The fly in the ointment of the American study’s results, say many scientists, is that EPA limits are not a world standard, or even a US standard, for measuring food toxicity. The US Food and Drug Administration, or FDA, sets toxin limits and their limits correspond to those imposed by government agencies like the European Union, the World Health Organization, Norway’s Nutrition and Seafood Research Infrastructure, and numerous others.

Appling such toxin limits as applied by the American study, said opponents of its findings, said that other fatty wild fish, like herring and mackerel should probably be scratched off menus as well.

Zero Risk
There is widespread consensus among research groups that the extremely low levels of toxicity employed among the fish by the American study mean basically that there is a zero risk of getting cancer from salmon, Jan Alexander, Director of nutrient toxicology at the National Health Institute, told Bellona Web in an interview. There is no cancer causing risk, he said, until the ingestion of toxins reaches certain, significantly high levels.

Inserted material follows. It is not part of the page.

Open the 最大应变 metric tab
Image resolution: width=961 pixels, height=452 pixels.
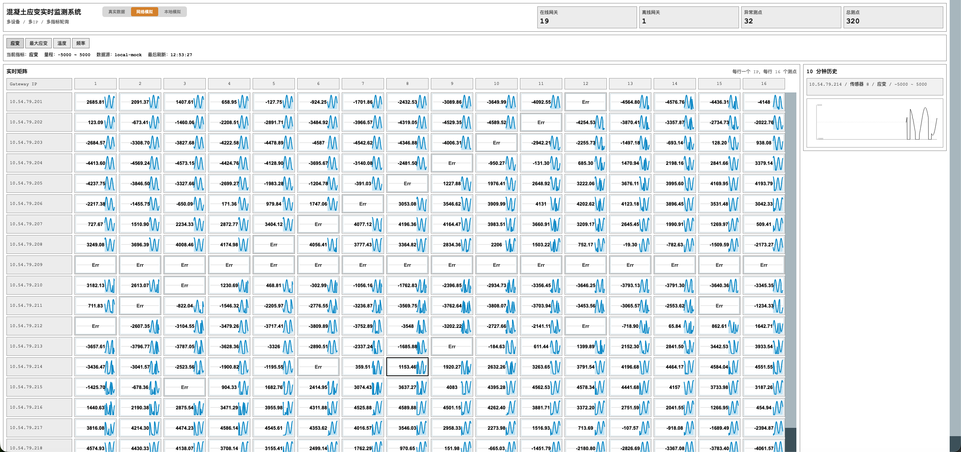click(39, 43)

The American data presented in Science magazine suggest that people should severely restrict salmon in their diets. Those species of salmon that are fished and eaten all year round—like the king salmon found southeast of Alaska—should only be eaten once a month, wrote David Carpenter, one of the American scientists behind the study suggested.

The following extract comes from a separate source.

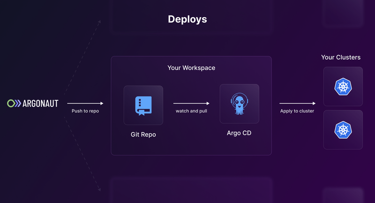Click the arrow above Apply to cluster
Image resolution: width=375 pixels, height=203 pixels.
coord(297,103)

Norwegian monitoring and control of seafood toxins
In Norway, concentrations of environmental poisons are monitored by the National Institute for Nutrition and Seafood Research through an annual testing programme. The institute sets its limits for high toxicity values based on those established by the EU, the United Nations CODEX programme and limits set by other countries in order to maintain a healthy mean.

Environmental toxins collecting in marine fat
Environmental toxins concentrate in the marine food chain primarily in the body fat of fish. Farmed, or bred, salmon are susceptible to accumulating large amounts of toxins if their feed comes from polluted sea territories. In order to reduce toxicity in feed, the raw material of feed coming from such polluted sites should be halted. Alternatively, raw material for feed coming from waters surrounding South America, whose countries produce the lion’s share of the world’s fish oil and fish meal stocks.

But fish stocks used for fish oil and fish mean are overtaxed. As a result, the fish farming industry has been forced to find replacements for marine fat for feed. Increasingly, this is accomplished by substituting vegetable oils like rapeseed oil. This will contribute, in time, to a significant reduction of various environmental toxins in fish feed and the bred fish that consume it.